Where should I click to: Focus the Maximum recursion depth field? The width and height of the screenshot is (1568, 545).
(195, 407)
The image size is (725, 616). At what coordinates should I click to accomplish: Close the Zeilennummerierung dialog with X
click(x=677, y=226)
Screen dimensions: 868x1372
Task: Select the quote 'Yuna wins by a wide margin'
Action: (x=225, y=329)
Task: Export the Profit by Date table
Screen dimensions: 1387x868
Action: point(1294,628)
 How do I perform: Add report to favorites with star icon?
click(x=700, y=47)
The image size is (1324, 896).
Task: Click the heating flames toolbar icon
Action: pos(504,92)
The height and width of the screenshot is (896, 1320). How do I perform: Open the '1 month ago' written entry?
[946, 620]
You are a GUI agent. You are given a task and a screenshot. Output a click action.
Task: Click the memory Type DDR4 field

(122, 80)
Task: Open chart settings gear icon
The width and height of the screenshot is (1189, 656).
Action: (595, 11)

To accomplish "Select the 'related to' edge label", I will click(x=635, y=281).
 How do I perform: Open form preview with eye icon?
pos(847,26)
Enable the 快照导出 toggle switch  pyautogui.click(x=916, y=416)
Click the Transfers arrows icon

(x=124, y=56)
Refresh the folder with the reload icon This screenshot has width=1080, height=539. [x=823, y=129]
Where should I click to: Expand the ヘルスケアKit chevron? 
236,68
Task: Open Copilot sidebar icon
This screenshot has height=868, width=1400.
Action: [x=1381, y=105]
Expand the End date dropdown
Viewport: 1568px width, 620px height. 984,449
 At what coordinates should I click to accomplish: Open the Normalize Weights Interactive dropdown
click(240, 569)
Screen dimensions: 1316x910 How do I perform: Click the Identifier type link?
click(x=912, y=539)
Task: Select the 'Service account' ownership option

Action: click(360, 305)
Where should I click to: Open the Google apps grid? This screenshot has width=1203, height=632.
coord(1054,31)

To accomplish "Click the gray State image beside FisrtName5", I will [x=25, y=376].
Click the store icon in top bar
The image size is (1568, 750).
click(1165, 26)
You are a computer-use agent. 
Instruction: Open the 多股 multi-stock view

::::::

The request: Rewrite every item above so that "dropdown" becomes "menu" wherever it appears, leaving everything else unchanged.

Worked answer:
Where should I click to: Focus the Maximum recursion depth field? The width and height of the screenshot is (1568, 545).
(195, 407)
The image size is (725, 616). At what coordinates should I click to accomplish: Close the Zeilennummerierung dialog with X
click(x=677, y=226)
Screen dimensions: 868x1372
Task: Select the quote 'Yuna wins by a wide margin'
Action: (x=225, y=329)
Task: Export the Profit by Date table
Screen dimensions: 1387x868
Action: point(1294,628)
 How do I perform: Add report to favorites with star icon?
click(x=700, y=47)
The image size is (1324, 896).
Task: Click the heating flames toolbar icon
Action: pos(504,92)
The height and width of the screenshot is (896, 1320). How do I perform: Open the '1 month ago' written entry?
[946, 620]
You are a GUI agent. You are given a task and a screenshot. Output a click action.
Task: Click the memory Type DDR4 field

(122, 80)
Task: Open chart settings gear icon
The width and height of the screenshot is (1189, 656).
Action: (595, 11)

To accomplish "Select the 'related to' edge label", I will click(x=635, y=281).
 How do I perform: Open form preview with eye icon?
pos(847,26)
Enable the 快照导出 toggle switch  pyautogui.click(x=916, y=416)
Click the Transfers arrows icon

(x=124, y=56)
Refresh the folder with the reload icon This screenshot has width=1080, height=539. [x=823, y=129]
Where should I click to: Expand the ヘルスケアKit chevron? 
236,68
Task: Open Copilot sidebar icon
This screenshot has height=868, width=1400.
Action: [x=1381, y=105]
Expand the End date menu
Viewport: 1568px width, 620px height. 984,449
 At what coordinates should I click to accomplish: Open the Normalize Weights Interactive menu
click(240, 569)
Screen dimensions: 1316x910 How do I perform: Click the Identifier type link?
click(x=912, y=539)
Task: Select the 'Service account' ownership option

Action: click(360, 305)
Where should I click to: Open the Google apps grid? This screenshot has width=1203, height=632.
coord(1054,31)

To accomplish "Click the gray State image beside FisrtName5", I will [x=25, y=376].
Click the store icon in top bar
The image size is (1568, 750).
click(1165, 26)
You are a computer-use agent. 
Instruction: Open the 多股 multi-stock view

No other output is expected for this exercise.